Cette table ronde, animée par la journaliste Dominique Pialot, a réuni quatre spécialistes des énergies : Victorien Erussard, Fondateur et Capitaine d’Energy Observer, Cédric Leonard, Conseiller études prospectives à la Direction économie du système électrique de RTE, Markus Popp, Directeur de la marque Omexom, chez VINCI Energies et Charlotte Roule, Chief Strategy Officer chez ENGIE.
Le rôle central de l’électrification des process industriels
Le réel rebond industriel observé en 2021 avec la création nette de 120 nouvelles usines en France, la création de 32 000 emplois et la relocalisation de 87 unités de production n’est pas près de compenser la forte désindustrialisation du pays ces 30 dernières années portant la part de l’industrie dans le PIB de 16% en 1990 à 10% aujourd’hui. Pourtant, dans un contexte marqué par la crise du Covid puis la guerre en Ukraine, la dépendance de l’industrie à ses sources d’approvisionnement énergétiques se fait déjà sentir.

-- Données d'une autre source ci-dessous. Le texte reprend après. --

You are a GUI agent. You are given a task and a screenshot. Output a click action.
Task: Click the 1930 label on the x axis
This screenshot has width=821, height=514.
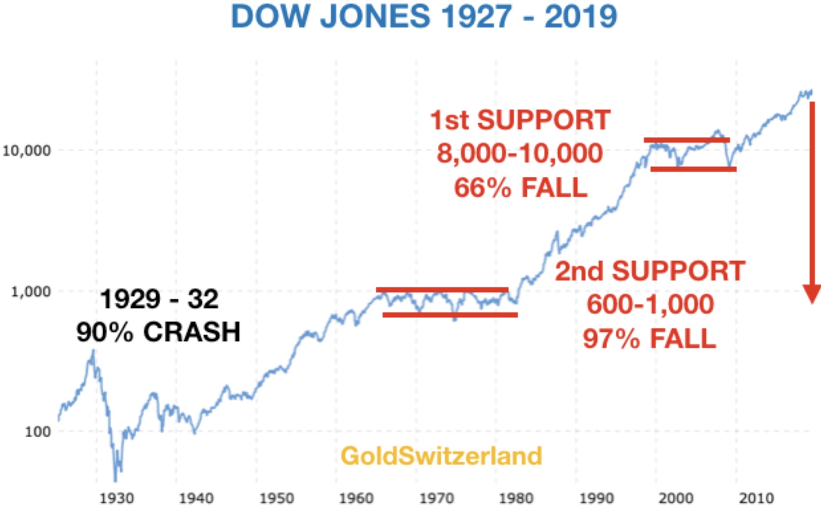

Parallèlement, l’enjeu de la décarbonation de l’économie porté par l’objectif de l’Union européenne, qui vise la neutralité carbone à horizon 2050, soumet le mix énergétique français à de fortes tensions avec une montée en puissance de l’électrification, notamment des process de l’industrie manufacturière responsable de 18% des émissions de gaz à effet de serre. Le pays, dont 27% du mix est aujourd’hui électrique, vise en effet les 55% en 2050.

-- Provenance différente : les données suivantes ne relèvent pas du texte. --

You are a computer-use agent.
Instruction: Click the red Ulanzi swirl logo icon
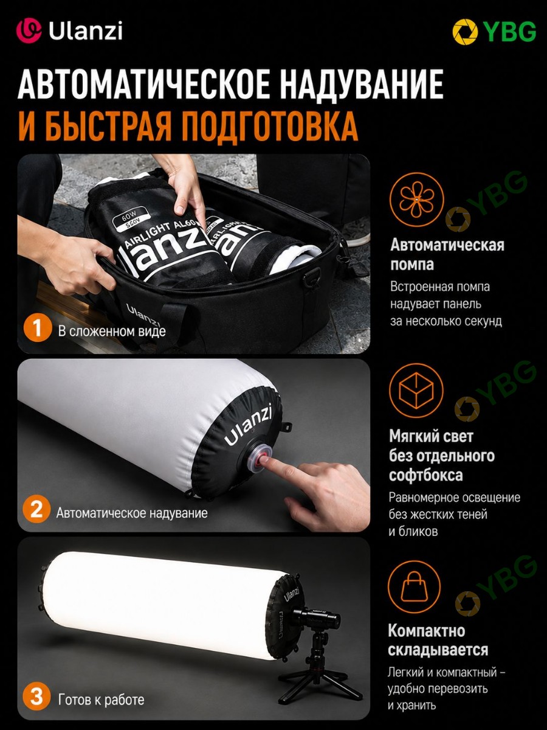29,31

L’électricité est donc appelée à jouer un rôle central dans cette décarbonation de l’économie en général et de l’industrie en particulier. L’électricité représente aujourd’hui de l’ordre de 35% de la consommation finale d’énergie dans l’industrie et cette part a vocation à augmenter de façon important, via l’électrification de différents types de procédés, par exemple pour la production de chaleur, estime Cédric Leonard de RTE. Ce type de conversion offre de bien meilleurs rendements avec, à la clé, une baisse sensible de la consommation d’énergie et une forte réduction des émissions de CO2, grâce au mix électrique bas-carbone dont dispose la France. L’industrie pourrait ainsi voir la part de l’électricité passer à 70% de sa consommation finale d’énergie, hors hydrogène produit par électrolyse, précise Cédric Leonard.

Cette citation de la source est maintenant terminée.